The room would’ve been nice, if not for the large support beam that had fallen right down the middle of it, smashing couches and tables beneath its weight. Sloane could picture this place, crowded with personnel milling about and talking excitedly, all buzzing with the ambitions Garson had fanned. It was a small mercy, Sloane figured, that this calamity had happened while the vast rooms, halls, plazas, and parks were still empty.

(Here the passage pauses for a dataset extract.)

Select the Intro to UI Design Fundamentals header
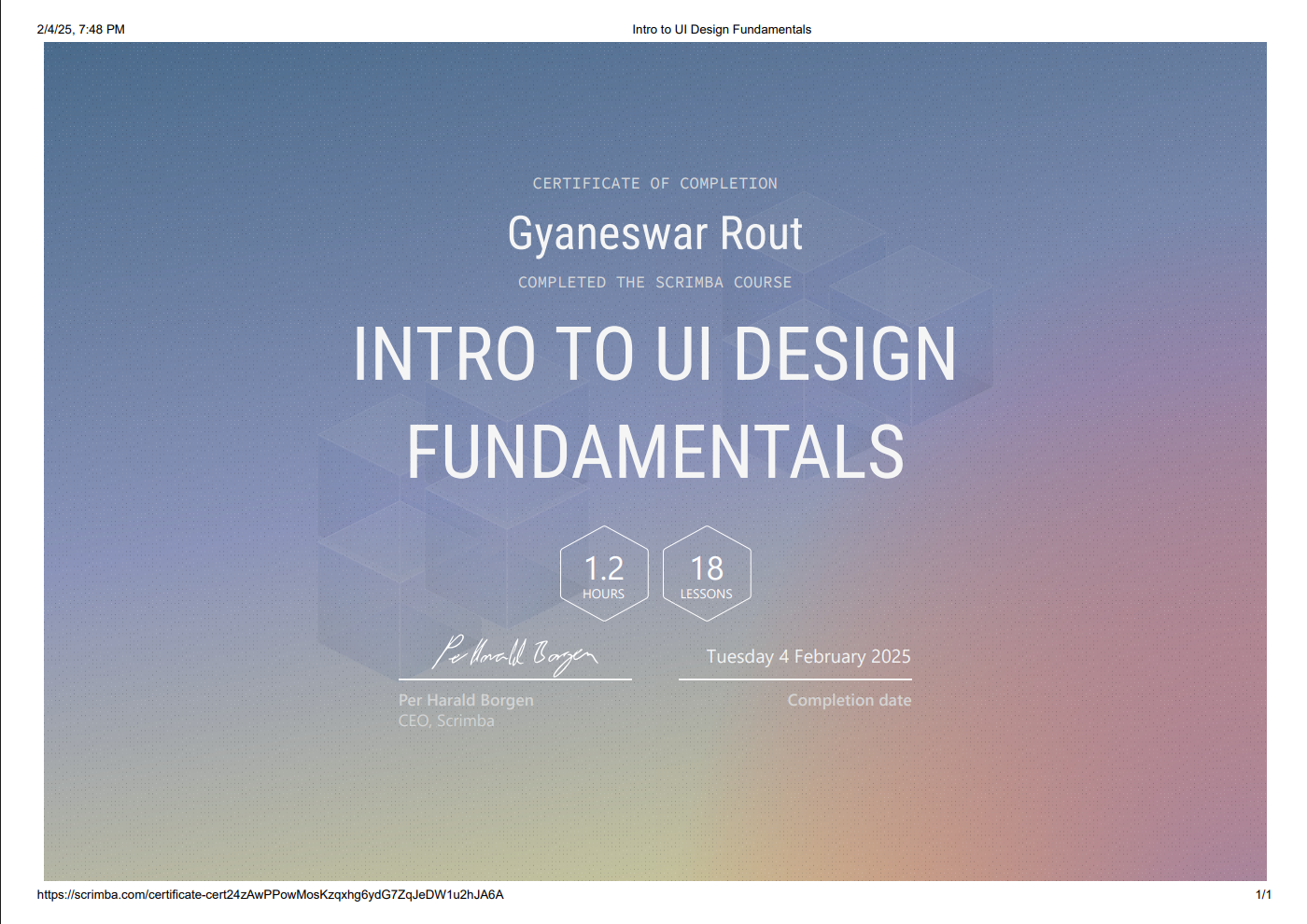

A long, shuddering groan echoed through the entire ship. Sloane frowned.
“That can’t be good.”
On the wall across the room, a rectangular panel caught her eye. A terminal, exposed by an open panel. The screen was on, displaying the Initiative’s logo.
Sloane vaulted an upended couch and wove her way between a mess of overturned tables and chairs. Halfway there, a loud pop triggered the survival instinct that had seen her through too many battles to count. She dove for cover.
A shower of sparks rained from the ceiling. The room went dark, save for emergency lights along the bases of the walls, and that single glowing screen behind the open panel on the far wall.
A body lay beneath the display. An asari, sprawled and lifeless under the weight of a light fixture shaken loose in the calamity.
When nothing else exploded, Sloane eased from her precarious niche and studied the body. The asari didn’t move as she approached. Didn’t breathe. Nothing.
Sloane Kelly shifted her focus to the screen, telling herself now was the time to gain a sit-rep. Except the logo was gone now, replaced with that damned red word again: offline. Sloane wanted to scream in frustration.
Instead, she checked the body, already aware of what she’d find doing it. The woman had become the body in Sloane’s mind.
The chaos another battlefield.
Fire. Ash. Destruction.
All of it caught up to her when she touched that still neck. This woman had sacrificed everything to come here. They all had. And for what?
Loss. Disappointment. Death.
Sloane clenched her jaw. This stranger was a friend for the simple reason that they’d shared the same goal, given up the same things.
What had the asari’s final thoughts been? Fear, Sloane supposed. Anger, maybe.